Il capo della diplomazia americana, al settimo viaggio nella regione, ha lavorato ieri da Riad per il cessate il fuoco nella Striscia ma anche per piani di lungo termine. È «quasi concluso» - ha annunciato - il patto di sicurezza tra Stati Uniti e Arabia Saudita che comprende la normalizzazione delle relazioni con Israele». Washington è impegnata a una soluzione che porti a uno Stato palestinese dopo la fine della guerra. Un impegno annunciato anche dal «ministro degli esteri» della Ue Josep Borrell, secondo cui diversi Paesi europei riconosceranno lo Stato palestinese entro fine maggio. Di questo, come del futuro governo di Gaza, il segretario di Stato Usa, che in Arabia saudita ha incontrato il principe ereditario Bin Salman, ha discusso con il ministro degli esteri saudita Bin Farhan, prima dell'arrivo, oggi, in Giordania e Israele.

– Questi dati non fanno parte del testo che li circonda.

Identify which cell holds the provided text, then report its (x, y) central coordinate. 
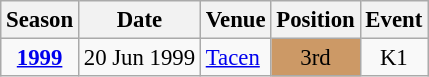
20 Jun 1999 (139, 58)
Position (316, 20)
1999 (40, 58)
Date (139, 20)
Event (394, 20)
3rd (316, 58)
Tacen (236, 58)
K1 (394, 58)
Season (40, 20)
Venue (236, 20)
For the text-containing cell, return its midpoint in (X, Y) coordinate format. 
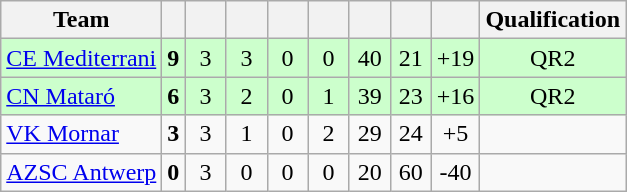
23 (410, 96)
21 (410, 58)
CE Mediterrani (82, 58)
40 (370, 58)
-40 (456, 172)
VK Mornar (82, 134)
24 (410, 134)
29 (370, 134)
+5 (456, 134)
60 (410, 172)
9 (174, 58)
39 (370, 96)
Team (82, 20)
+19 (456, 58)
Qualification (553, 20)
AZSC Antwerp (82, 172)
+16 (456, 96)
CN Mataró (82, 96)
20 (370, 172)
6 (174, 96)
Extract the (X, Y) coordinate from the center of the cell holding the provided text.  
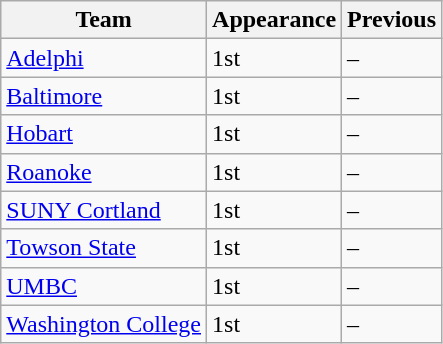
Roanoke (104, 172)
Adelphi (104, 58)
Towson State (104, 248)
Hobart (104, 134)
Baltimore (104, 96)
Appearance (274, 20)
Washington College (104, 324)
Team (104, 20)
UMBC (104, 286)
SUNY Cortland (104, 210)
Previous (392, 20)
Determine the (x, y) coordinate at the center of the cell enclosing the given text.  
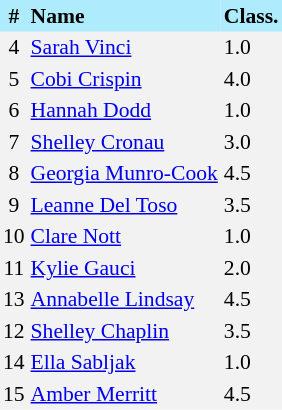
10 (14, 236)
Hannah Dodd (124, 110)
2.0 (252, 268)
12 (14, 331)
Name (124, 16)
11 (14, 268)
4 (14, 48)
Class. (252, 16)
13 (14, 300)
Clare Nott (124, 236)
4.0 (252, 79)
Shelley Chaplin (124, 331)
Ella Sabljak (124, 362)
Leanne Del Toso (124, 205)
# (14, 16)
14 (14, 362)
Amber Merritt (124, 394)
Georgia Munro-Cook (124, 174)
9 (14, 205)
5 (14, 79)
8 (14, 174)
Kylie Gauci (124, 268)
Cobi Crispin (124, 79)
3.0 (252, 142)
Shelley Cronau (124, 142)
Annabelle Lindsay (124, 300)
7 (14, 142)
Sarah Vinci (124, 48)
6 (14, 110)
15 (14, 394)
Find where the given text appears and provide that cell's center as [X, Y] coordinate. 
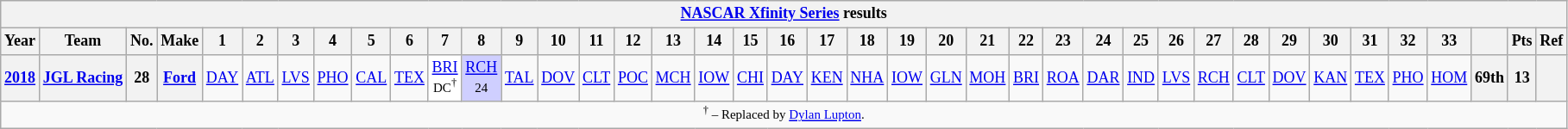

Ora, però, l'urgenza è il conflitto nella Striscia. Dal World Economic Forum di Riad, la capitale saudita dove Blinken ha anche incontrato il ministro degli esteri Antonio Tajani per scongiurare un deterioramento della crisi, il segretario di Stato Usa ha messo fretta ad Hamas, l'ha esortato a «decidere presto» e ha ribadito che il gruppo palestinese è la sola cosa che si frappone tra il popolo di Gaza e un cessate il fuoco. Se non si trovasse un'intesa, i piani israeliani di offensiva su larga scala a Rafah potrebbero concretizzarsi, mentre la città nel sud della Striscia viene già colpita dal cielo, come Gaza City, in raid che ieri hanno fatto circa 30 morti, portando a quasi 35mila le vittime. Blinken sottolinea la forte contrarietà americana per l'offensiva a Rafah, soprattutto perché gli Usa «non hanno ancora visto i piani per l'evacuazione» del milione e mezzo di civili nell'area, per i quali si prospetta un disastro umanitario. «Ci hanno assicurato che non andranno a Rafah finché non avremo avuto la possibilità di condividere veramente con loro le nostre prospettive e preoccupazioni», ha spiegato la Casa Bianca.
L'esito delle trattative con Hamas sarà decisivo. Ma c'è un forte timore. Il governo israeliano rischia che la Corte penale internazionale dell'Aja (Cpi) emetta mandati di arresto nei confronti del primo ministro Benjamin Netanyahu e di alti funzionari per crimini di guerra.
Secondo indiscrezioni, dopo la «pressione telefonica senza sosta» di Israele, Washington starebbe tentando «un disperato sforzo diplomatico» per evitare «un grave deterioramento dello status internazionale d'Israele». Si teme che i mandati d'arresto facciano naufragare la tregua.